§ GIVEN DATA:
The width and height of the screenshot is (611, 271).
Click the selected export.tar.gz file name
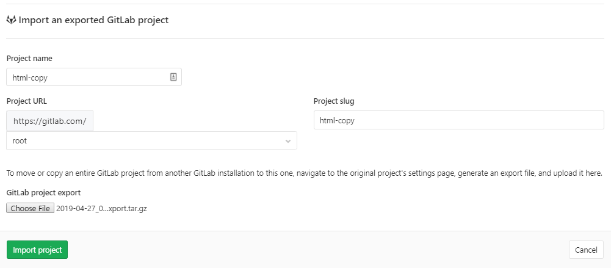(x=101, y=209)
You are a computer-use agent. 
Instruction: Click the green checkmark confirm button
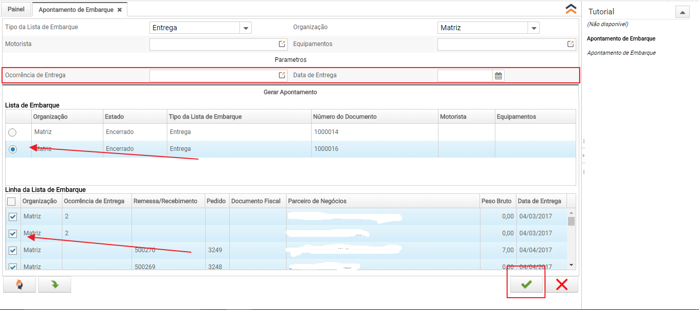coord(526,285)
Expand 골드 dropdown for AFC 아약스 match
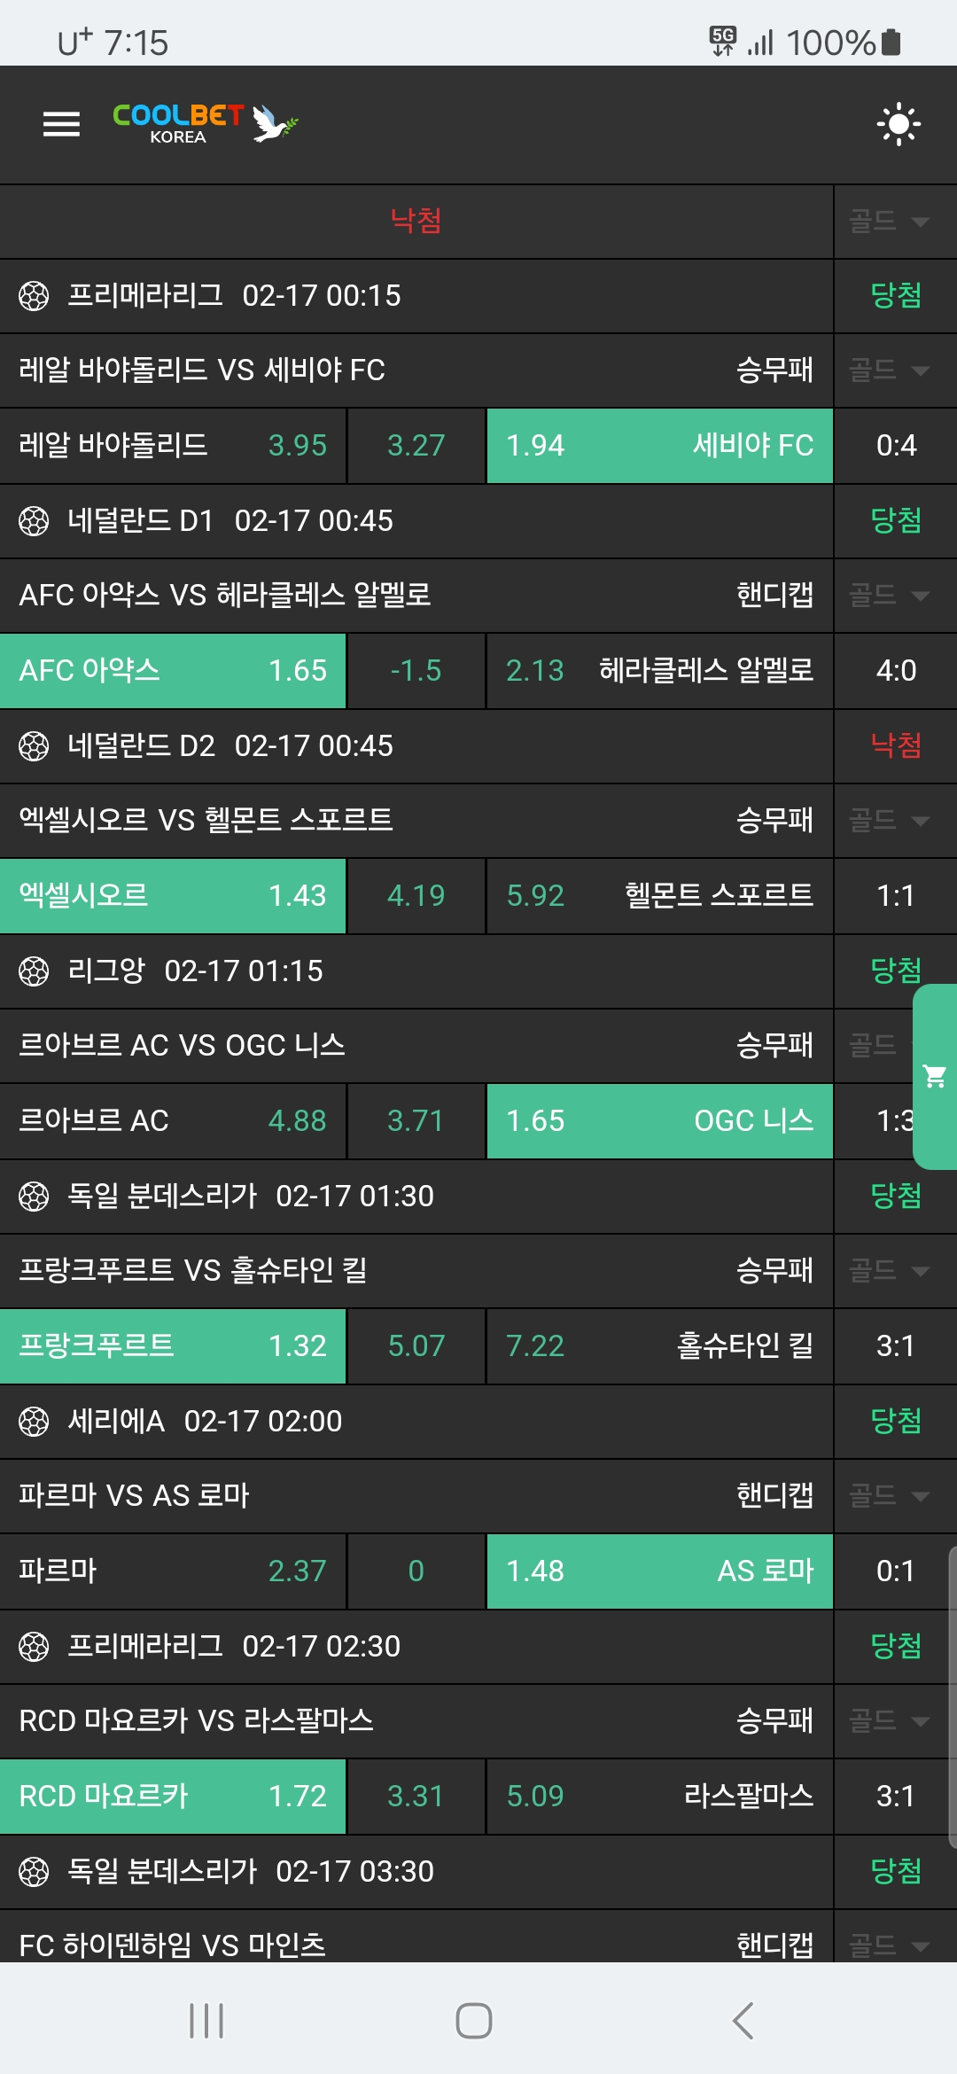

§ ACTIVITY: Output all lines above precisely. Pictures are to be left out.

§ OUTPUT FOR THIS TASK:
The width and height of the screenshot is (611, 271).
Click the selected export.tar.gz file name
(x=101, y=209)
You are a computer-use agent. 
Instruction: Click the green checkmark confirm button
coord(526,285)
Expand 골드 dropdown for AFC 아약스 match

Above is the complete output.